After the blizzard here in Colorado, we worked shoveling out family, neighbors and friends for the first week or so. Therefore I didn't get my pickup dug out for a while. (This is the "before" snow-pack pix!) I sure hated leaving it sit in a snowbank like that.
When I did get the time to dig a driveway for it, I thought it looked pretty nice siting there with a winter backdrop -- sort of like it was posing for a picture.
I look forward to spring.
Nice timing, as we just had a nice winter snow storm here on the East Coast. And, Bart's been up to a few things. He had a great submission of Jessi for our 2006 Poster contest ... second highest votes! ~~ Editor
In January 2011, Bart added a 1930 Chevy 1.5-Ton to the Stovebolt Gallery. No snow picture of that one ... yet! Bart added a 1954 GMC 3/4-Ton to the Gallery in July 2013. Three years ago, he gave this 1947 to his daughter when she got married. ~ Editor
10 May 2005
From Bart :
Here's a new photo of my 1947 Chevy 3/4-Ton. The pretty young lady siting on the fender is my daughter Jessi. She is a also my mechanic. (Truthfully!) The old Stovebolt is running well. I drive it daily.

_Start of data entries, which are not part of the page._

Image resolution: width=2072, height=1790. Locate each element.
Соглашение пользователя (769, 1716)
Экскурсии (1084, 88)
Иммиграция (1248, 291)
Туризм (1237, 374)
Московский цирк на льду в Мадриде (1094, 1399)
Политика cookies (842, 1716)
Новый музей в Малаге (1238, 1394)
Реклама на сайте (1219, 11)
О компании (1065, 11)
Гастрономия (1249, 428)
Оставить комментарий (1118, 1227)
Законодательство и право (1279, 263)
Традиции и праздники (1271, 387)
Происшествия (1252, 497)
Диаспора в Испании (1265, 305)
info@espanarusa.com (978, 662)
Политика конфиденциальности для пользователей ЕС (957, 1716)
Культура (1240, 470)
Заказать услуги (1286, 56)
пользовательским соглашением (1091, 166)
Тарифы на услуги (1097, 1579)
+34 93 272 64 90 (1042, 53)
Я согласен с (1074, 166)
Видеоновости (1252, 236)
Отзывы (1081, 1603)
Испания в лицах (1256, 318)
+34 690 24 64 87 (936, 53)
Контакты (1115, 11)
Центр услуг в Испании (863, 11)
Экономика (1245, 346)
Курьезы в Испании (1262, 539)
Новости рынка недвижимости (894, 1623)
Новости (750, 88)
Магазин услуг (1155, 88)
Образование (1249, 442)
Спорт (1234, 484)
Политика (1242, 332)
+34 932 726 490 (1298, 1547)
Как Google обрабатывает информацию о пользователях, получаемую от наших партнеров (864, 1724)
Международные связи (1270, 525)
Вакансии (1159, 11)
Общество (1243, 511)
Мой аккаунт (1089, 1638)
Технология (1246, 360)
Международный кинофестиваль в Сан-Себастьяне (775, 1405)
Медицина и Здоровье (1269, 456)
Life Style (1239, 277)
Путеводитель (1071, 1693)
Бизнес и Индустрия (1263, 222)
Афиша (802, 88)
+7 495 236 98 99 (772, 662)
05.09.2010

I have also sent an alternative gallery submission for my son's truck -- a 1928 Ford Model A. This Model A is the first vehicle restoration my family and I ever did. Jessi and I did most of the work on it and it took us five years to complete. Shortly after we finished, my son Daniel was shipped off to Iraq. I get the pleasure of driving his pickup until he returns for it.
01 December 2004
This is my 1947 Chevrolet 3/4-ton truck. I bought this old pickup three years ago. She came off of a farm in Ordway Colorado. I towed it home expecting to have to rebuild everything. After cleaning the carburetor, I checked the points and the plugs. I cranked her over and she started right up.
I had to do some body work because of dents. However, the only rust on the truck was a cab corner.
I have been driving it every day for three years now. I drove it to work every day until the motor developed a knock.
Now I am in the process of rebuilding the 216 motor. I have painted it and re-installed the bed wood. Every thing but the wiring and the wood are original. The only thing I have upgraded is the tires, and I put a 12-volt system in her. I kept the generator. It just looks better. When I am completely done restoring, her I'll include an updated photo.
This picture was taken two years ago. I was driving in a parade.